Task statement = Leave every picture out and print exactly the lines that run from the one containing "Given: Remove stromleser.one" to the end of the listing.

:: Dataset entries ::

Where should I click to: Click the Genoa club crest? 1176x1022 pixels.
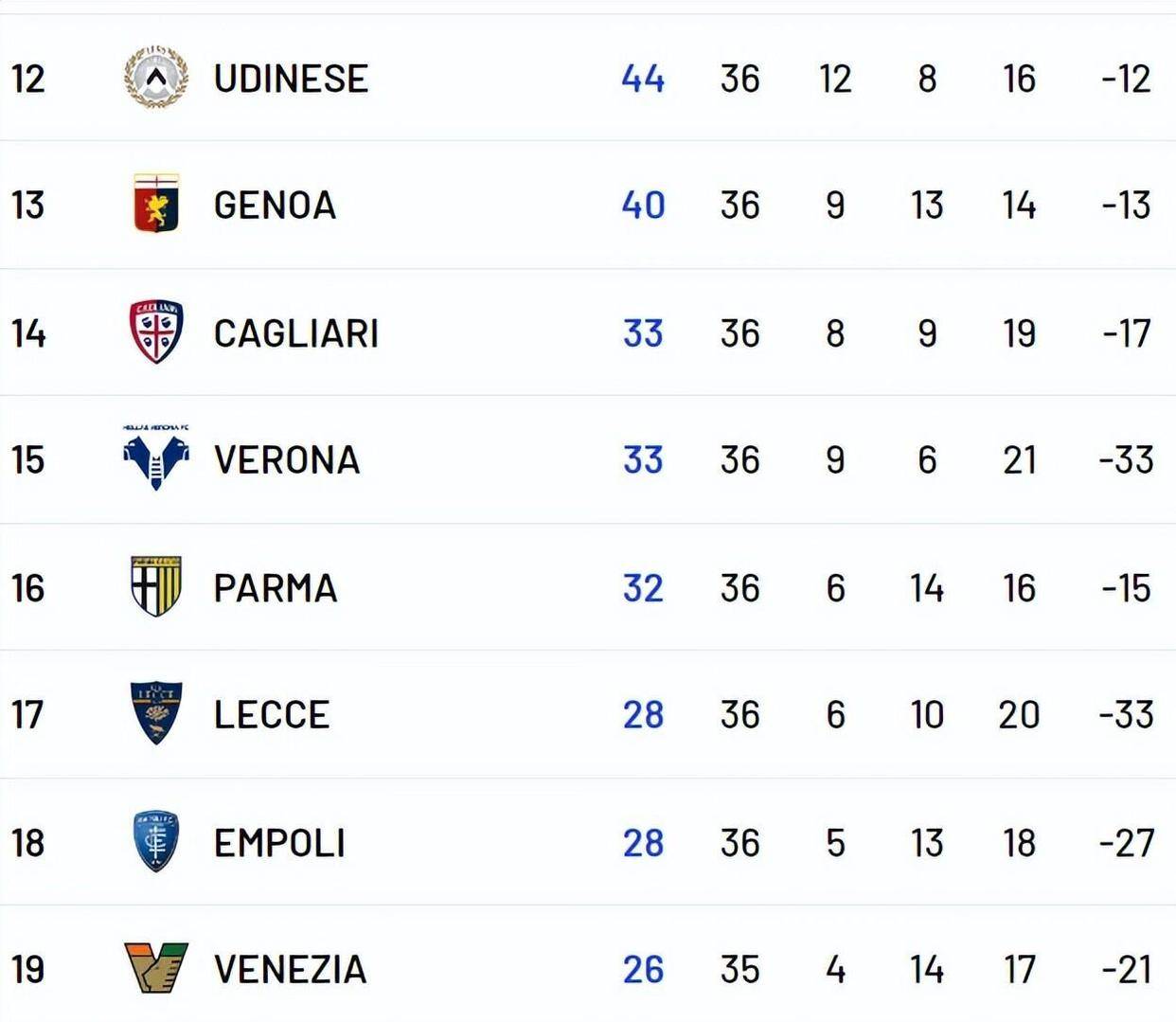(x=156, y=204)
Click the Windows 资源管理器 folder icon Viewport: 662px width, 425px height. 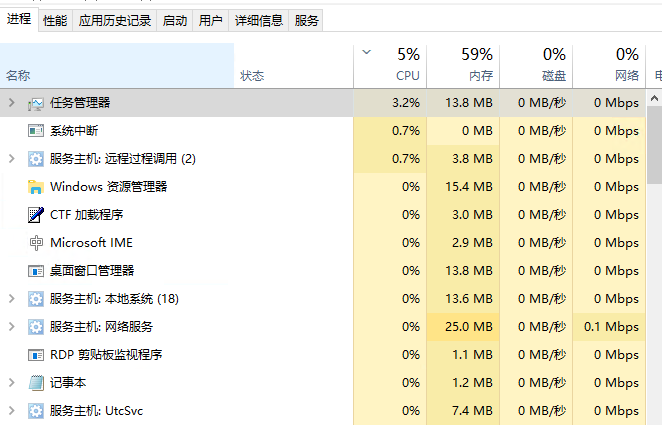[x=36, y=187]
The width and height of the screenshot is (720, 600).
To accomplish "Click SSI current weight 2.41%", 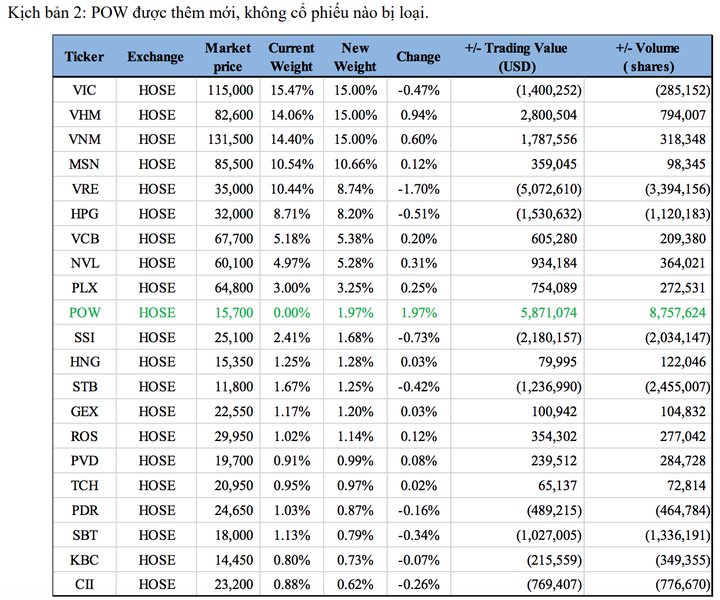I will (x=291, y=337).
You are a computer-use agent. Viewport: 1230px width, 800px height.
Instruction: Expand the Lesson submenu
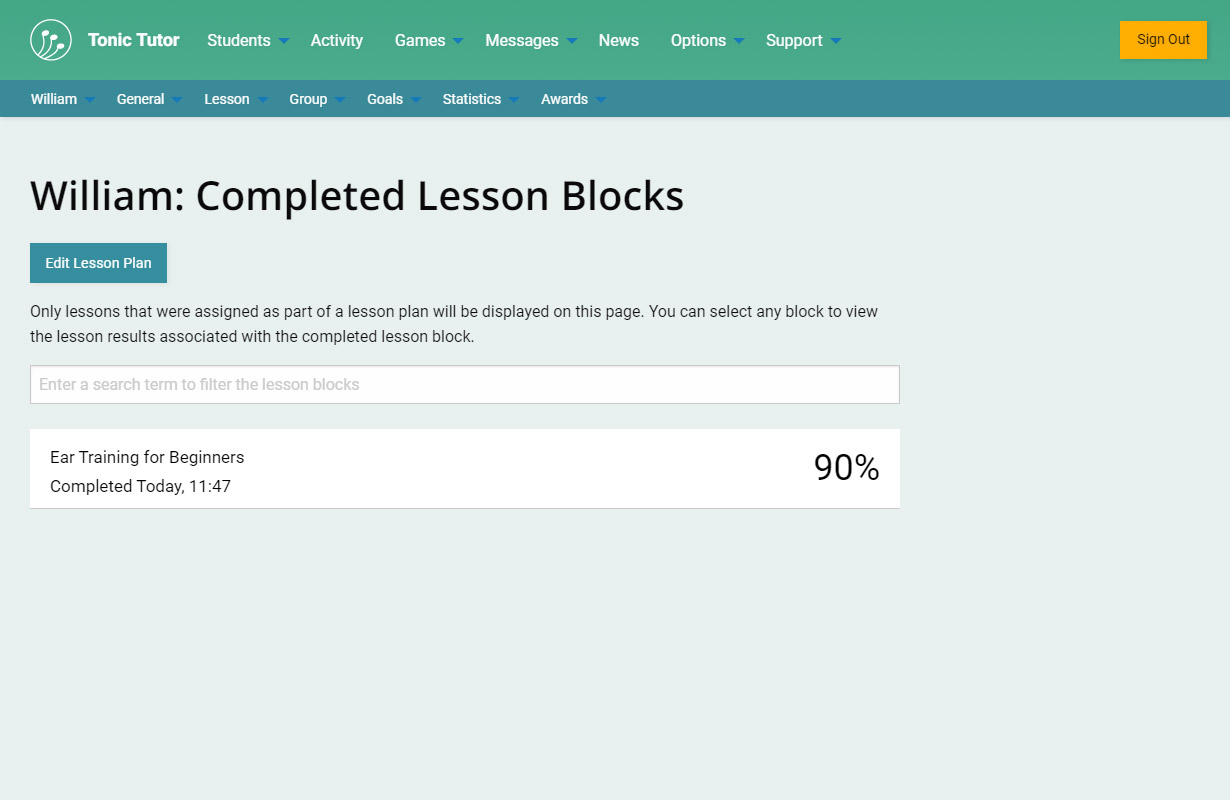[x=235, y=99]
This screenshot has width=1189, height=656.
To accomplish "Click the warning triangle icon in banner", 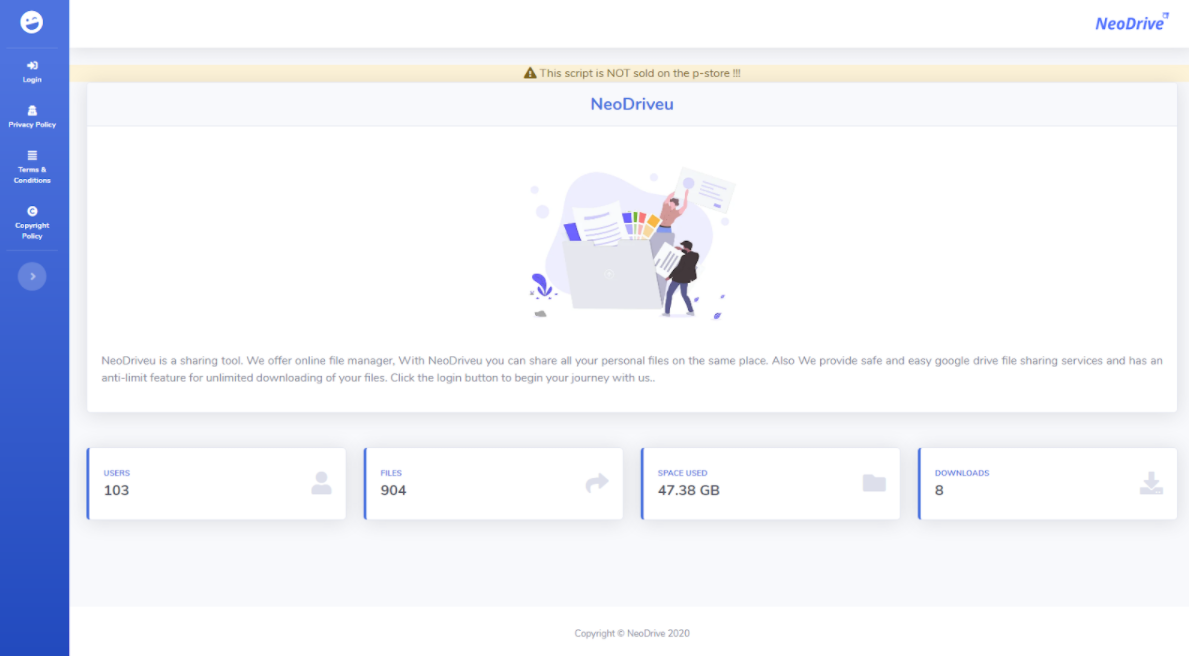I will click(530, 73).
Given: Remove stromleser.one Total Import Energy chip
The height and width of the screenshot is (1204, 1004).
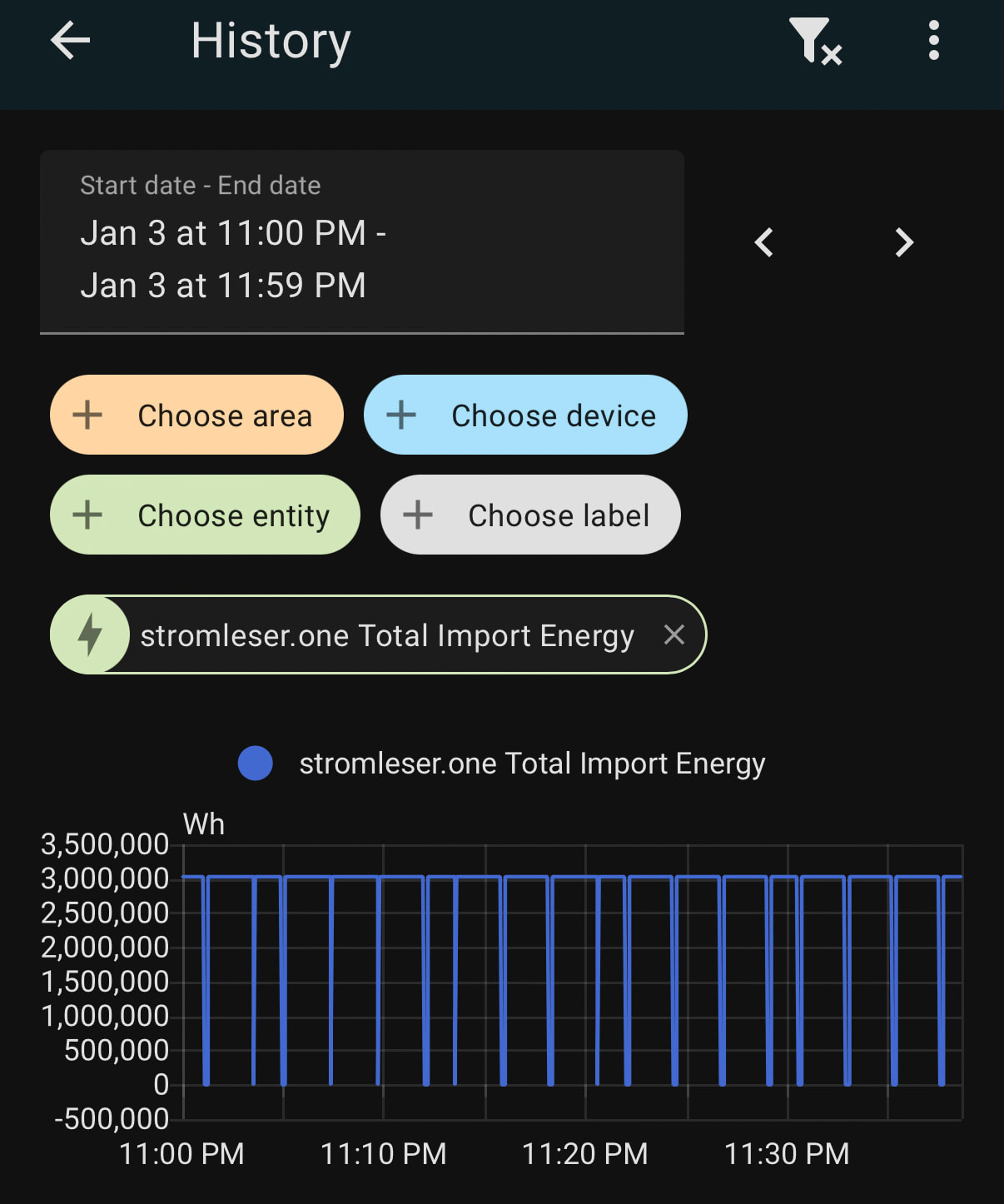Looking at the screenshot, I should 674,635.
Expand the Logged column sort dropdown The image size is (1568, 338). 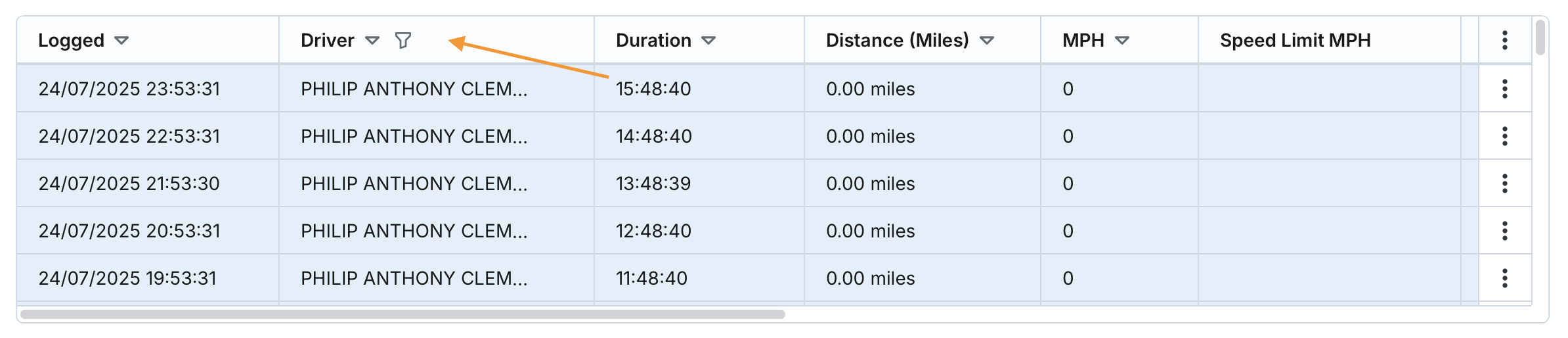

:::

Exercise result =
Given: Remove stromleser.one Total Import Energy chip
The height and width of the screenshot is (1204, 1004).
Looking at the screenshot, I should 674,635.
Expand the Logged column sort dropdown The image size is (1568, 338). 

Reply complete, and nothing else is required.